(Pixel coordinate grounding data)
- Opening Delimiter -

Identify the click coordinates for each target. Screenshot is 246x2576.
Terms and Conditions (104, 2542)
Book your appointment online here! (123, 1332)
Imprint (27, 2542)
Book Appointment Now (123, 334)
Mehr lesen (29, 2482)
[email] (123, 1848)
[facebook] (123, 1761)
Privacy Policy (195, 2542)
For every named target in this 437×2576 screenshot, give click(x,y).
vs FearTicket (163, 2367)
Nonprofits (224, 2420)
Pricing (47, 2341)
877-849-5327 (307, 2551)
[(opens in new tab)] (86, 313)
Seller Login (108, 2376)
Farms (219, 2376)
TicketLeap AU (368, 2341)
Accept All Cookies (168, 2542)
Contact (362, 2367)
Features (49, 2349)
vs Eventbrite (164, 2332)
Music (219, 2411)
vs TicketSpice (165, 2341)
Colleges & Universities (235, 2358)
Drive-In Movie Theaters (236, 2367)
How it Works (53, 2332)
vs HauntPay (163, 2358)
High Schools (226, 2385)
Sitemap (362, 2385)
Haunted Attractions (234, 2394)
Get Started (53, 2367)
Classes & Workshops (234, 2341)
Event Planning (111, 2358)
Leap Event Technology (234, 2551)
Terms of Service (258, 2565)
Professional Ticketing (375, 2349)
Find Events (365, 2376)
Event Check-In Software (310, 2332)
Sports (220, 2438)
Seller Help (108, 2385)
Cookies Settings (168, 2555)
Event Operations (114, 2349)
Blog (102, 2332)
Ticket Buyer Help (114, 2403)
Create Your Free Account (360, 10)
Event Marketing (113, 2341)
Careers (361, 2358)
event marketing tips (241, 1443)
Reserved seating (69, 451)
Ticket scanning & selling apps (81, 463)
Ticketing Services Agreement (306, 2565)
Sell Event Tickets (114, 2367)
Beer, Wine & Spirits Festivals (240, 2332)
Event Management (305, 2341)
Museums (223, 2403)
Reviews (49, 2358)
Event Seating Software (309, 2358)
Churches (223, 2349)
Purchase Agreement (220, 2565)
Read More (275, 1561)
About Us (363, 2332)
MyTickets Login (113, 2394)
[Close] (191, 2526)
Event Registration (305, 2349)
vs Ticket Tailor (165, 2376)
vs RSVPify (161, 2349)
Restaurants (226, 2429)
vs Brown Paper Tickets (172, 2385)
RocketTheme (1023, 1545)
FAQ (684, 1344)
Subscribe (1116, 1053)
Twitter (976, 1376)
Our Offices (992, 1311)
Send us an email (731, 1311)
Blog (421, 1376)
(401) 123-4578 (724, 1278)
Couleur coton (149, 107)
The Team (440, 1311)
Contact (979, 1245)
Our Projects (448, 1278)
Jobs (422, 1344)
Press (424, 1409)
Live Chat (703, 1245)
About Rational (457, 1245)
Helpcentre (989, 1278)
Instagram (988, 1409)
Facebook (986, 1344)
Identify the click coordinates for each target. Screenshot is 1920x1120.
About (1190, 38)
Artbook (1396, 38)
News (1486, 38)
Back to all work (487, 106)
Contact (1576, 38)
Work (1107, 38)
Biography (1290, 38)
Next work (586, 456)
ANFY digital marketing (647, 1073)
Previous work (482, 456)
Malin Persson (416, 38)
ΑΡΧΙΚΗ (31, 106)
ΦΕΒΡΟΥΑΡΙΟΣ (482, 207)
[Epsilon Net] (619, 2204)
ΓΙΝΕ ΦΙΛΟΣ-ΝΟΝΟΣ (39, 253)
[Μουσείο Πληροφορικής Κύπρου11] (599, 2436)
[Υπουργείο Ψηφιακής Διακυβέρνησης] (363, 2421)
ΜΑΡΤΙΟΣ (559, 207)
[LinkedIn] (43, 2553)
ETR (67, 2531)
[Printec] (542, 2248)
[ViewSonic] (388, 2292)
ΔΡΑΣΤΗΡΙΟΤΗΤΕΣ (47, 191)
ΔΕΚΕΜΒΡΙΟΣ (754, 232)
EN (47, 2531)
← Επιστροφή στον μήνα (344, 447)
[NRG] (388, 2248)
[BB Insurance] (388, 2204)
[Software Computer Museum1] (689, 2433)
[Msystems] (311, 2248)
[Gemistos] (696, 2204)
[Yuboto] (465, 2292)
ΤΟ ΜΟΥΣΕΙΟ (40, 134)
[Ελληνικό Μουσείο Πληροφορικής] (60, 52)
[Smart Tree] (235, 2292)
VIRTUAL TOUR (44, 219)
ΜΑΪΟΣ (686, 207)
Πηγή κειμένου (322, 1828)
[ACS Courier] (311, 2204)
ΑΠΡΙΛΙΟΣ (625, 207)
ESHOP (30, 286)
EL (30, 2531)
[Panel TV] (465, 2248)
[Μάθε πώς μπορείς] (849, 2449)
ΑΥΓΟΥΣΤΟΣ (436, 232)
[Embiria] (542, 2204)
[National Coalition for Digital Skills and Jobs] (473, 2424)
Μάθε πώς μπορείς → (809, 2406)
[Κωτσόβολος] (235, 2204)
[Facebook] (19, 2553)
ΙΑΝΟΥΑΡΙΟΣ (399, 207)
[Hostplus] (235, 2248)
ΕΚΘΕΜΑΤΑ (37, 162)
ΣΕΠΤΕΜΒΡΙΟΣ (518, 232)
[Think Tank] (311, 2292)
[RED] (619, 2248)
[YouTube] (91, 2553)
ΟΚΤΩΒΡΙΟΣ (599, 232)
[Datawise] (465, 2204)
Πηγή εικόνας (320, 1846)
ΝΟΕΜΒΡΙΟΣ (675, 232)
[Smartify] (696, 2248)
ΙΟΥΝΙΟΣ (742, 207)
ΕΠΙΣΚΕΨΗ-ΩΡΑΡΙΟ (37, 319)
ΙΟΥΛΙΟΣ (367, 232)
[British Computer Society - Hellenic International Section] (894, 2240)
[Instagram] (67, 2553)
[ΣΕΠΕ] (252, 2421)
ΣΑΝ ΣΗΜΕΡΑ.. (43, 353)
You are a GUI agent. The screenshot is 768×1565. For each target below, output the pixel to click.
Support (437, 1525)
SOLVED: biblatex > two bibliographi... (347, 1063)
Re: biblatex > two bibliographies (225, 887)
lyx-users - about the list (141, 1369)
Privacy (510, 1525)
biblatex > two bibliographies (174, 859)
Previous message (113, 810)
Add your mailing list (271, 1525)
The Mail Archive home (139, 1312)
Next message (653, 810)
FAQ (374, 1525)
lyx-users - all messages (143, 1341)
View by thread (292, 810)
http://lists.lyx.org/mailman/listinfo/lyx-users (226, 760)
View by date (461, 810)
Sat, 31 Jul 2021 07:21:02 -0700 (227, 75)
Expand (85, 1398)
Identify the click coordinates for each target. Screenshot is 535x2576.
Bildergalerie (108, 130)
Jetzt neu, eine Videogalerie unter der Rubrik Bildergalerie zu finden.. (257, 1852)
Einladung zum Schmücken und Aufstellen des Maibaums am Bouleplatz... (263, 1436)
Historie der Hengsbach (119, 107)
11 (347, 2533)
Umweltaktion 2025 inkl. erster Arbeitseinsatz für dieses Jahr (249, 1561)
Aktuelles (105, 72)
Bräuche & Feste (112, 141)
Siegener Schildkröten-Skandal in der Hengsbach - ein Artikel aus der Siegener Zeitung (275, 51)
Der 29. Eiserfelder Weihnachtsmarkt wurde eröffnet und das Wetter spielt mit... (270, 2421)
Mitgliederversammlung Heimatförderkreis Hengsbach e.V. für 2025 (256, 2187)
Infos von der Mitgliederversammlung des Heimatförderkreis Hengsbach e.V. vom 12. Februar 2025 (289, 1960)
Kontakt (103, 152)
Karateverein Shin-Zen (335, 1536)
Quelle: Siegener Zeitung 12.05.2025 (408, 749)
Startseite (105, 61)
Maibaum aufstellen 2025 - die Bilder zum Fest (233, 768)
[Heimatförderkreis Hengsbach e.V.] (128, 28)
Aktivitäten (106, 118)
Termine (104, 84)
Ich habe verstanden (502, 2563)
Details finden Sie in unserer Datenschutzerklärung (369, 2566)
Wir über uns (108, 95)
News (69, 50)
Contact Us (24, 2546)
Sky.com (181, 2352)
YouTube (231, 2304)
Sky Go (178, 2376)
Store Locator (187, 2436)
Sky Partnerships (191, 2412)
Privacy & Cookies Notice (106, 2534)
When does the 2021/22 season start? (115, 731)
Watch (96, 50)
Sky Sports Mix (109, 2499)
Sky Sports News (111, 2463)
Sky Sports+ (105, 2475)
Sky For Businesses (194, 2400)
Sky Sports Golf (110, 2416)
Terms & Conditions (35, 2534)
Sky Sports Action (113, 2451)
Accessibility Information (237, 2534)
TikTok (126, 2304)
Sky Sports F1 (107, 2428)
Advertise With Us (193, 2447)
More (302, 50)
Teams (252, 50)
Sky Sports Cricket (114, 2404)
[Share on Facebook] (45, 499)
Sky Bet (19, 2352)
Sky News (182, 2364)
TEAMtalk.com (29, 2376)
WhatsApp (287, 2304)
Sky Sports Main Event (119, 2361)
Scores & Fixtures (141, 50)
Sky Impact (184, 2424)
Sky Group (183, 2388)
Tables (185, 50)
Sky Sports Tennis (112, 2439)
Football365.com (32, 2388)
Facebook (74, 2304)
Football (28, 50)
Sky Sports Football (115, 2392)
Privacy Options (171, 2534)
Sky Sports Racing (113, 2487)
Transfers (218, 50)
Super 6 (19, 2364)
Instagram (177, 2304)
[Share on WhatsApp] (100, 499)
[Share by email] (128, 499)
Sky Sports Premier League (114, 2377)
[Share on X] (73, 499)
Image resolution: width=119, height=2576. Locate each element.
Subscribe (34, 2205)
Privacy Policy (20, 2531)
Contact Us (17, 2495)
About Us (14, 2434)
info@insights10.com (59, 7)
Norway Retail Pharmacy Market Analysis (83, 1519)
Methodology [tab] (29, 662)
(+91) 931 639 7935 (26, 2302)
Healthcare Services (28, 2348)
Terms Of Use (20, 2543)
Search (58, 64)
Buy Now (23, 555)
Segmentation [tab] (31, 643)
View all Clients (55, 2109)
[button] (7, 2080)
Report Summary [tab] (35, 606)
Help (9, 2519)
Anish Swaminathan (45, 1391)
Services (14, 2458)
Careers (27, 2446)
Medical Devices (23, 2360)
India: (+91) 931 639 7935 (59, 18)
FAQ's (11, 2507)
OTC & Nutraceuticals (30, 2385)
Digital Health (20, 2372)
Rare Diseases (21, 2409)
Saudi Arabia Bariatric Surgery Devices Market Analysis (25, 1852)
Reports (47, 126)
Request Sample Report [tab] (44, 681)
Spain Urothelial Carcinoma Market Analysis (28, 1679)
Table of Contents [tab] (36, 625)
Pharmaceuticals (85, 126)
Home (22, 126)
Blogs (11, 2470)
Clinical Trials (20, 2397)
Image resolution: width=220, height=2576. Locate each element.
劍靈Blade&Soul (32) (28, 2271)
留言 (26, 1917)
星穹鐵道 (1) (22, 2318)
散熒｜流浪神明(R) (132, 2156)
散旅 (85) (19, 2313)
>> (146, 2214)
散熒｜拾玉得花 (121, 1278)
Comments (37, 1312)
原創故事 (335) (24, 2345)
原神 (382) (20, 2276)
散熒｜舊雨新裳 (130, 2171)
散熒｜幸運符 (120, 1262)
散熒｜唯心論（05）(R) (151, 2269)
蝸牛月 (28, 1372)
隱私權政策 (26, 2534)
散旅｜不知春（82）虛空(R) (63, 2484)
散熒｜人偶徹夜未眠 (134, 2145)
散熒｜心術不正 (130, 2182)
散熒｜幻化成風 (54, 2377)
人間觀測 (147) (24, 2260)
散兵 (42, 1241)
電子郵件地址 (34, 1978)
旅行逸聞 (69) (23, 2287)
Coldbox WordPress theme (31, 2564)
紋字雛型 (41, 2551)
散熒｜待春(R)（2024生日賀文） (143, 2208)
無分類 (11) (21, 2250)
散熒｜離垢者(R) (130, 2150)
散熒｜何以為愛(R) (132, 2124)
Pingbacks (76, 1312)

- Closing Delimiter -

*DESCRIPTION OF THE TASK*: Search the entries for the word "email" and pick out every line that holds it.

*WRITTEN RESPONSE*:
[email] (123, 1848)
Send us an email (731, 1311)
[Share by email] (128, 499)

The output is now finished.